Lay out as a JSON list of strings, one per line with blank lines omitted, the lines starting with the one containing "This screenshot has height=1077, width=2000." and going on through the one containing "(x=74, y=67)".

◆ TASK INPUT ◆

-- begin --

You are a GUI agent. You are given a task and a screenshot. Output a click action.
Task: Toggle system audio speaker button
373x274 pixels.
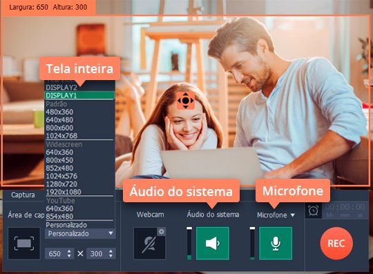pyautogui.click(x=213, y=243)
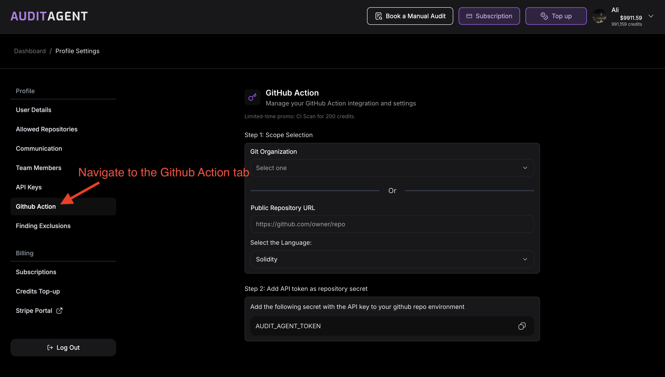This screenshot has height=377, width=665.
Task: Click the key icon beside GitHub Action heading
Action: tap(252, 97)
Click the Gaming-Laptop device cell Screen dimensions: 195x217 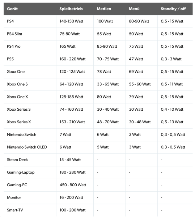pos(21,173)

-- end --
-- begin --

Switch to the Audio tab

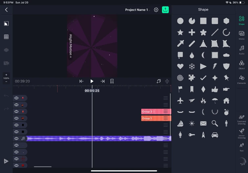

-- end --
-- begin --

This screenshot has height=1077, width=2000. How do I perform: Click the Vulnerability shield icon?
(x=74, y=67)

-- end --

◆ RESPONSE BELOW ◆
[
  "This screenshot has height=1077, width=2000. How do I perform: Click the Vulnerability shield icon?",
  "(x=74, y=67)"
]